Task details
Transcribe the passage of the article below on Pennsylvania's disaster emergency vote that opens with the words containing "Still, Republicans framed" and closes with "during floor debate.".

== Text segment ==

HARRISBURG — Pennsylvania’s Legislature on Thursday voted to end Gov. Tom Wolf’s pandemic disaster emergency declaration and to extend hundreds of regulatory waivers his administration approved over the last 15 months.

The legislation is a centerpiece of the Republican response to Wolf’s sweeping use of authority during his COVID-19 response.

The Wolf administration maintains that dissolving the disaster emergency does not affect a health secretary’s disease-prevention authority to issue mask-wearing and stay-at-home orders or shut down schools and nonessential businesses.

Wolf has ended those measures, except for a mask mandate for unvaccinated adults.

Still, Republicans framed Thursday’s votes as carrying out the will of the people in last month’s statewide referendum.

In it, voters approved a constitutional amendment to give lawmakers new power over extending and ending disaster emergencies.

“The people of Pennsylvania wanted the emergency to be over,” Senate Majority Leader Kim Ward, R-Westmoreland, said during floor debate.

“It’s over. It was going to be over at some point, and it’s over today,” Ward said.

===
== Input data ==

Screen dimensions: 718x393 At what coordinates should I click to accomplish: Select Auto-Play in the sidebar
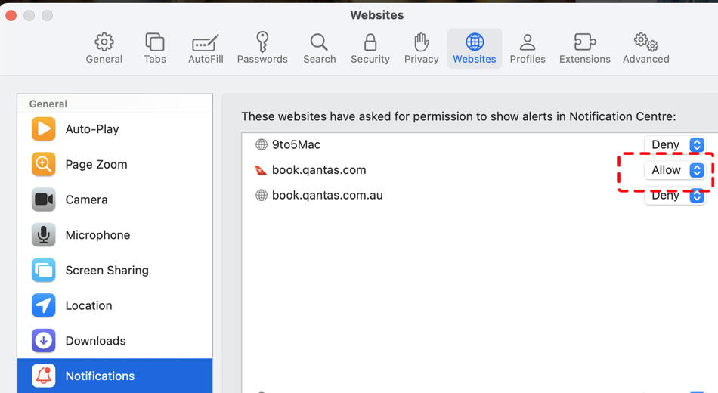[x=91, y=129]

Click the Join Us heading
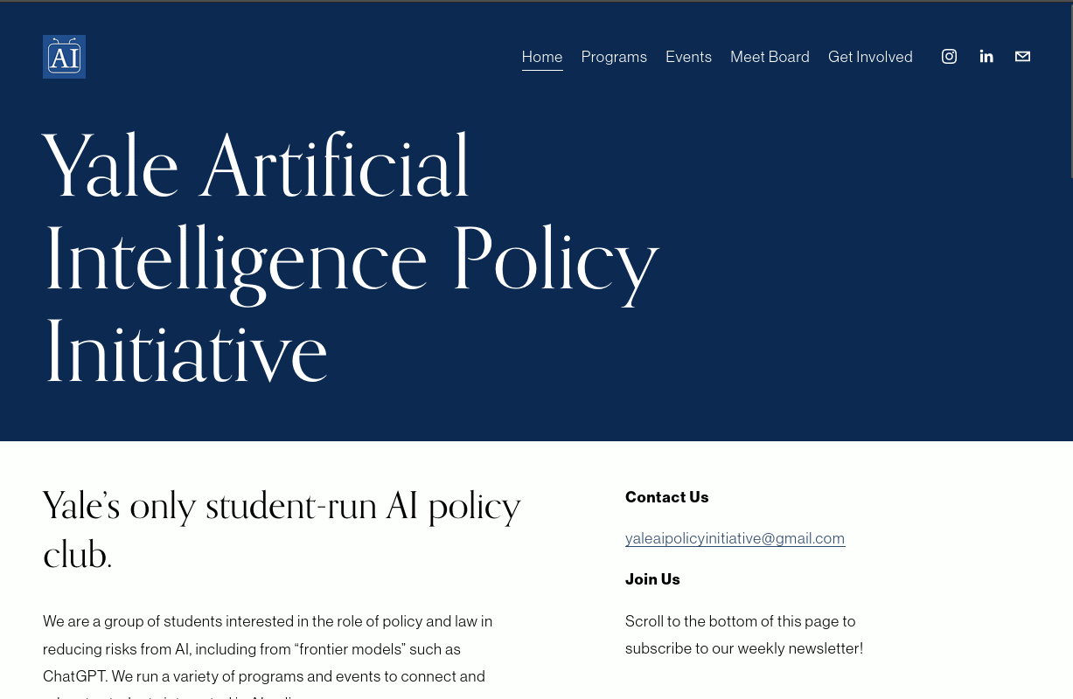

===

Task response
Still, Republicans framed Thursday’s votes as carrying out the will of the people in last month’s statewide referendum.

In it, voters approved a constitutional amendment to give lawmakers new power over extending and ending disaster emergencies.

“The people of Pennsylvania wanted the emergency to be over,” Senate Majority Leader Kim Ward, R-Westmoreland, said during floor debate.